— How to complete this task —
Counting the line with "This screenshot has width=1936, height=714." as the last one, copy out the lines of the data exactly from the first onward.

— Data provided —
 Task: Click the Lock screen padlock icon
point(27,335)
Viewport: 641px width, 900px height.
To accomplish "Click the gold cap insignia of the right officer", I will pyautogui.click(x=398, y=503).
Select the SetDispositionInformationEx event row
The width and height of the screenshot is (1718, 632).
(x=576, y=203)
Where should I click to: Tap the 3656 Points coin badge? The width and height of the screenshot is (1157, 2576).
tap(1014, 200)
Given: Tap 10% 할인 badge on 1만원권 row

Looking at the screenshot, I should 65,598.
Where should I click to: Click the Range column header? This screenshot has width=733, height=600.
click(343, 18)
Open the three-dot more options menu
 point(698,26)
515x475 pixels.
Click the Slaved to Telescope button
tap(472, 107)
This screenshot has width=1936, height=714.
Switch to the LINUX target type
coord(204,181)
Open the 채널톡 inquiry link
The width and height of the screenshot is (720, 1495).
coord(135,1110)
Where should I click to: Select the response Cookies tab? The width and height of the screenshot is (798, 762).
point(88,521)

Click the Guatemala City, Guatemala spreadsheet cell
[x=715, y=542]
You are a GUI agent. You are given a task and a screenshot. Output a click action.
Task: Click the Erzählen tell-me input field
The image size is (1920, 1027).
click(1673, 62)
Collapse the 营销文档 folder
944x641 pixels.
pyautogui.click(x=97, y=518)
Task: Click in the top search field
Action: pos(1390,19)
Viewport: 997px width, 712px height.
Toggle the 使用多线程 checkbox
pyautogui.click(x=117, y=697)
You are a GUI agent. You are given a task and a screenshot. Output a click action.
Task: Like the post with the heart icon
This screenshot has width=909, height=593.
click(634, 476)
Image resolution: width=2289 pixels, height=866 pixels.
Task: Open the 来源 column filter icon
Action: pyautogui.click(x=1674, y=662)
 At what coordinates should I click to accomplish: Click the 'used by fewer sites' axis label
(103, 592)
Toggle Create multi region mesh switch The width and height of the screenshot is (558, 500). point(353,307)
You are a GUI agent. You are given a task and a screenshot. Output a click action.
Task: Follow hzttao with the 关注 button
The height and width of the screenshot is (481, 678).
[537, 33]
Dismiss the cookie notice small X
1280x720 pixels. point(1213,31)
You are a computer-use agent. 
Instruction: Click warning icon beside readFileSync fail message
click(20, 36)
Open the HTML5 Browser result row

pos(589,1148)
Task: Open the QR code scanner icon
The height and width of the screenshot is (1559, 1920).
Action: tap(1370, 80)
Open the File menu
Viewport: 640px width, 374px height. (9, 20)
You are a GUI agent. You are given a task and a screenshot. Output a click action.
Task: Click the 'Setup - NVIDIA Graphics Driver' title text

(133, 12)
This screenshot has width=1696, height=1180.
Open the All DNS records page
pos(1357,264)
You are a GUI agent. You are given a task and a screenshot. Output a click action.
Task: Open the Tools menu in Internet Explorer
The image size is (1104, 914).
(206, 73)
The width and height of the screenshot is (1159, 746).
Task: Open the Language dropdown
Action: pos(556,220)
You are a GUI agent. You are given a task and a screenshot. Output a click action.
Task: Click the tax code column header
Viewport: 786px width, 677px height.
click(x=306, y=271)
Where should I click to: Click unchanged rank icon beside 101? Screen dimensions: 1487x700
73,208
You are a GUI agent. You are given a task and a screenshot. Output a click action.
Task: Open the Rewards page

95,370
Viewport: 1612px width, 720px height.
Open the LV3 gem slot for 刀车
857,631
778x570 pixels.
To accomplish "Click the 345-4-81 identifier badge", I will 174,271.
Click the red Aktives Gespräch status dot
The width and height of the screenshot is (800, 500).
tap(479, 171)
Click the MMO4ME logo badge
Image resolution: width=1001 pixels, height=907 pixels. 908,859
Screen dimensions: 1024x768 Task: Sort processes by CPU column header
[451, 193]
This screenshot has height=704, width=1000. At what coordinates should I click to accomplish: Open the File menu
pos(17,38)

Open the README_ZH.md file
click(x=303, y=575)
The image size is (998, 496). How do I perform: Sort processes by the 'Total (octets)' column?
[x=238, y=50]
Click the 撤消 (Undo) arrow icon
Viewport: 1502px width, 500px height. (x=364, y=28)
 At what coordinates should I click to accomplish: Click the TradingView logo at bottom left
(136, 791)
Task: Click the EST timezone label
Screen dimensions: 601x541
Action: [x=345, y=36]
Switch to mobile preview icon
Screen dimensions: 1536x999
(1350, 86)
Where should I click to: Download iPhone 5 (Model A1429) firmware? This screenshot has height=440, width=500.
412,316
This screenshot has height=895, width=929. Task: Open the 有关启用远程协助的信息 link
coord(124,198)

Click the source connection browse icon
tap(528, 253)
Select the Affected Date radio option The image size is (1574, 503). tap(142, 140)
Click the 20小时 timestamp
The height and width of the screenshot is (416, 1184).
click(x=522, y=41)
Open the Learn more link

— Response area —
 Task: Click the Lock screen padlock icon
point(27,335)
Viewport: 641px width, 900px height.
To accomplish "Click the gold cap insignia of the right officer", I will pyautogui.click(x=398, y=503).
Select the SetDispositionInformationEx event row
The width and height of the screenshot is (1718, 632).
(x=576, y=203)
Where should I click to: Tap the 3656 Points coin badge? The width and height of the screenshot is (1157, 2576).
tap(1014, 200)
Given: Tap 10% 할인 badge on 1만원권 row

Looking at the screenshot, I should 65,598.
Where should I click to: Click the Range column header? This screenshot has width=733, height=600.
click(343, 18)
Open the three-dot more options menu
 point(698,26)
515x475 pixels.
Click the Slaved to Telescope button
tap(472, 107)
This screenshot has width=1936, height=714.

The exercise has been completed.